The most widely used tool for extracting important patterns from the measurements of atmospheric and oceanic variables is the Empirical Orthogonal Function (EOF) technique. EOFs are popular because of their simplicity and their ability to reduce the dimensionality of large nonlinear, high-dimensional systems into fewer dimensions while preserving the most important patterns of variations in the measurements. Because EOFs are a particular instance of the classical Principal Components Analysis (PCA) matrix decomposition, mature numerically stable algorithms exist for their computation on datasets which fit on one machine.

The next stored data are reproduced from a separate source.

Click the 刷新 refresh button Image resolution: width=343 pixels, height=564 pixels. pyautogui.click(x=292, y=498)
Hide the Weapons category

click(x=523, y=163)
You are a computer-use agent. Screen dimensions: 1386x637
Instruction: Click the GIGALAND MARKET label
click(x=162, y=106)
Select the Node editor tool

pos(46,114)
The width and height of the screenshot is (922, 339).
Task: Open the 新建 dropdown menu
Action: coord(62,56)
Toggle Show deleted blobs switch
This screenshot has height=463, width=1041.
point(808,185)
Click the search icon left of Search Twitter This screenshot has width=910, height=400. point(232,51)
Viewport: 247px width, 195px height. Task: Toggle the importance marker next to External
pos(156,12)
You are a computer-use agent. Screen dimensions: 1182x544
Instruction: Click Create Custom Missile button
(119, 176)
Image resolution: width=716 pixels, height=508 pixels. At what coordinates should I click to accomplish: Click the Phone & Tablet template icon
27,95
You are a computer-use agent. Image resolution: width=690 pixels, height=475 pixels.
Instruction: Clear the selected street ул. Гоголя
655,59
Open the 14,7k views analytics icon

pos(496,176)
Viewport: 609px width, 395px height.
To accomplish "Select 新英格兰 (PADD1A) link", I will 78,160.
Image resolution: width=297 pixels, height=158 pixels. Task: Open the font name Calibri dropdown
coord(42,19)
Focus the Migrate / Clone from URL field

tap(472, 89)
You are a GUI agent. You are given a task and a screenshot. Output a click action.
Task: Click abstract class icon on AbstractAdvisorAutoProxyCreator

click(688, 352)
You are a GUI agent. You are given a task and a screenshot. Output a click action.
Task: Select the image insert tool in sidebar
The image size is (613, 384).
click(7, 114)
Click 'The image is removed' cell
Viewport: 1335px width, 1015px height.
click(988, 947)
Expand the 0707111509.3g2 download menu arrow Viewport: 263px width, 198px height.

Ocean surface temperatures from the dataset described below

Ocean surface temperatures (mean) from the dataset described below

 

The Challenge

Climatologists are comfortable using tools like Matlab, R, and IDL that are suitable for analysis of small datasets on the order of several gigabytes, but are not scalable to the terabyte-size range. Traditional HPC solutions for working with large-scale matrices (PARPACK, SCALAPACK, and the like) are not readily accessible to climatologists, because of the time or personnel investment required to deploy these solutions. As a consequence climate EOFs have been calculated for surface fields, or other 2d slices, due to the restrictions on the size of matrices that can be handled using popular tools. However, the EOF modes extracted from such data only contain projections of complex 3-D patterns involving deeper layers of the ocean on to the surface. A better understanding of the dynamics of large-scale modes of variability in climate fields may be extracted from full 3-D EOFs including many layers of the ocean, atmosphere, or both.

Our Solution

We implemented a large-scale PCA algorithm in the Apache Spark environment and applied it to the analysis of the ocean temperature fields from the CSFR product. By providing our solution in the widely used and quite intuitive Apache Framework, we provide a more approachable alternative to traditional HPC solutions for the large-scale analyses required by climatologists. The input is expected in the form of an HDF5 file, and the EOFS are returned in one of two formats: a native Spark RDD suitable for further processing within the Spark ecocystem, or an HDF5. Standard preprocessing options are available to users, including reweighing observations by their latitude or depth.

The Algorithm

The climate field to be analyzed is provided in the form of a tall rectangular matrix A, whose rows correspond to the observation grid points, and whose columns correspond to the observation time intervals. The rows of A are processed to have zero-mean, so that A represents the deviations from the mean of the climate field. A is stored in row partitioned format to map on the Spark RDD formalism. The top k left and right principal components of A correspond to the dominant spatial and temporal EOFs of the climate field, respectively. The right principal components are computed by using the implicitly restarted Arnoldi method (provided by the Netlib-Java ARPACK binding); this is an iterative process that requires (distributed) multiplies against ATA. Once the right principal components are computed, the left principal components and the corresponding singular values are obtained by doing a (distributed) multiply of the right principal components against A and taking a (local) SVD of the resulting matrix.

Science Results

The publicly available Climate Forecast System Reanalysis (CFSR) data set contains ocean temperature readings span 31 years and collect 41 levels of ocean surface and subsurface temperature readings collected at 6-hour intervals. We extracted these ocean temperature measurements to compute temperature EOFs; the input data is a 6,349,676-by-46,715 double-precision matrix that occupies 2.3 TB of RAM.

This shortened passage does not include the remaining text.